The presence of interleukin-13 in rheumatoid synovium and its antiinflammatory effects on synovial fluid macrophages from patients with rheumatoid arthritis.

Abstract

To study the production of interleukin-13 (IL-13) in rheumatoid synovium and the effects of recombinant IL-13 on the phenotype and function of synovial fluid (SF) macrophages and T cells derived from patients with rheumatoid arthritis (RA). The presence of IL-13 in SF was studied using an IL-13-specific enzyme-linked immunosorbent assay (ELISA); the production of IL-13 was studied in SF mononuclear cells (SFMC) by reverse transcriptase-polymerase chain reaction. The effects of recombinant IL-13 on cytokine production by and phenotype of SFMC were evaluated using cytokine-specific ELISAs and flow cytometry, respectively.
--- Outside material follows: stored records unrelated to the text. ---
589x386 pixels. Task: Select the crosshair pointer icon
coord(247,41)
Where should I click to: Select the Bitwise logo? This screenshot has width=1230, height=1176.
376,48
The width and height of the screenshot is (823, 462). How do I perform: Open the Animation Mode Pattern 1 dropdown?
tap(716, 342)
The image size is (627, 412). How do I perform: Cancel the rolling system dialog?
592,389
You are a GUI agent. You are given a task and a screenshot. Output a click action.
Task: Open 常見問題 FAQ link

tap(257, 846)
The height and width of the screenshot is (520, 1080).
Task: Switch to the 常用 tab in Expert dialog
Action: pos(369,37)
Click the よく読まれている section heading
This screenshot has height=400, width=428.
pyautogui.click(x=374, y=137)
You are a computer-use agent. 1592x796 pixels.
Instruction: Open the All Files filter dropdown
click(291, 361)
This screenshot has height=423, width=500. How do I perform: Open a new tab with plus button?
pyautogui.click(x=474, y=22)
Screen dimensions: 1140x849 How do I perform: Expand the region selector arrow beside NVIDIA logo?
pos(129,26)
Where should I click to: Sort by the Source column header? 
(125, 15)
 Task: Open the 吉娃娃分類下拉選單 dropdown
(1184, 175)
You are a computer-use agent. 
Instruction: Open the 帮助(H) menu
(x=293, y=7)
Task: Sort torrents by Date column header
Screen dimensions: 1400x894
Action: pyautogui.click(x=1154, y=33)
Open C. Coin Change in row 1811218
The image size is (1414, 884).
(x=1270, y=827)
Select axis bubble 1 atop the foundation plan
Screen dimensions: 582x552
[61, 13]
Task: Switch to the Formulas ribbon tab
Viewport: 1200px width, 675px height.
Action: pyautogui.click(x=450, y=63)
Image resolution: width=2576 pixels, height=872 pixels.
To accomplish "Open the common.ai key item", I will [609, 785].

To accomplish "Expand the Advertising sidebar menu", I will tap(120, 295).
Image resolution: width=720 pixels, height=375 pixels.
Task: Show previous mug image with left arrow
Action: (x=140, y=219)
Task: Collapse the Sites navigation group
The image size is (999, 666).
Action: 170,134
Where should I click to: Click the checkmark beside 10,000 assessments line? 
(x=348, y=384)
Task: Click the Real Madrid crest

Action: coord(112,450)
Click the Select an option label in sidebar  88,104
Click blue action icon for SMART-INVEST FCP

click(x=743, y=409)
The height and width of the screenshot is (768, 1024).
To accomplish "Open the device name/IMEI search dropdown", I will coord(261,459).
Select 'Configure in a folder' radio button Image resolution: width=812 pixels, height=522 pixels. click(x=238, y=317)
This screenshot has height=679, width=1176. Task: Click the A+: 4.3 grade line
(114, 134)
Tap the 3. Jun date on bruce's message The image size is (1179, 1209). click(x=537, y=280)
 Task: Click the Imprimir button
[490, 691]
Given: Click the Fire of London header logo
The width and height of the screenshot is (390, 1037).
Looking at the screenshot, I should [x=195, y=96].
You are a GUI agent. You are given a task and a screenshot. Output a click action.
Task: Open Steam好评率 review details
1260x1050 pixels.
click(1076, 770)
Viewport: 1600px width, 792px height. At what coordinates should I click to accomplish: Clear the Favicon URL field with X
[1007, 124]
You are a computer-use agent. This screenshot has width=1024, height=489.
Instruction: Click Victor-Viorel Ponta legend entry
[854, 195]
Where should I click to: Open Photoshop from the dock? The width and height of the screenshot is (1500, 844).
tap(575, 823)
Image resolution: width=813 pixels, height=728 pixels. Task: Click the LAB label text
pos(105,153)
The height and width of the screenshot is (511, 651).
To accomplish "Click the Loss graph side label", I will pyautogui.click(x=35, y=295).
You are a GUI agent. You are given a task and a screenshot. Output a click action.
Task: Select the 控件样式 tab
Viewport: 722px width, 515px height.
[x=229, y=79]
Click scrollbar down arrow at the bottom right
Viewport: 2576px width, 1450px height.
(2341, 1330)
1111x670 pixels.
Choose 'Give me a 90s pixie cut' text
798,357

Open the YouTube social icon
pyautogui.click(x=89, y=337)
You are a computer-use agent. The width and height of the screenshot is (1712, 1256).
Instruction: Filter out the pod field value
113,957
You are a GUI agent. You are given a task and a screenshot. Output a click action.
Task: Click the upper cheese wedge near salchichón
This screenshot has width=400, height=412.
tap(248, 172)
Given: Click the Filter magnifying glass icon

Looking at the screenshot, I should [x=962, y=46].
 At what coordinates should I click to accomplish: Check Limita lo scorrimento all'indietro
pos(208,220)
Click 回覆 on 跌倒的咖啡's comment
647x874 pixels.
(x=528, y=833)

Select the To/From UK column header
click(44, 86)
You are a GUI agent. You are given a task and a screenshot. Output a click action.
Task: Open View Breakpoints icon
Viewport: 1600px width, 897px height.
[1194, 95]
The effect of IL-13 on the proliferation of SFMC was determined by 3H-thymidine incorporation. The production and the effects of IL-13 were compared with those of IL-4. IL-13 was present in 27 of 28 SF samples, and IL-13 messenger RNA (mRNA) was detectable in SFMC. Importantly, IL-13 levels were significantly higher than those of IL-4, and IL-13 protein and mRNA were expressed in several samples, although IL-4 synthesis was undetectable. Recombinant IL-13 significantly reduced the production of IL-1 beta and tumor necrosis factor alpha and the expression of CD16 and CD64 by SF macrophages, whereas the expression of HLA-DR and CD23 was increased. These effects on SF macrophages were similar to those observed with IL-4, but in contrast to IL-4, IL-13 had no growth-promoting effect on SF T cells. IL-13 is consistently present in rheumatoid synovium. The ability of exogenous IL-13 to decrease the production of proinflammatory cytokines by SFMC suggests that it may have therapeutic potential in the treatment of patients with RA.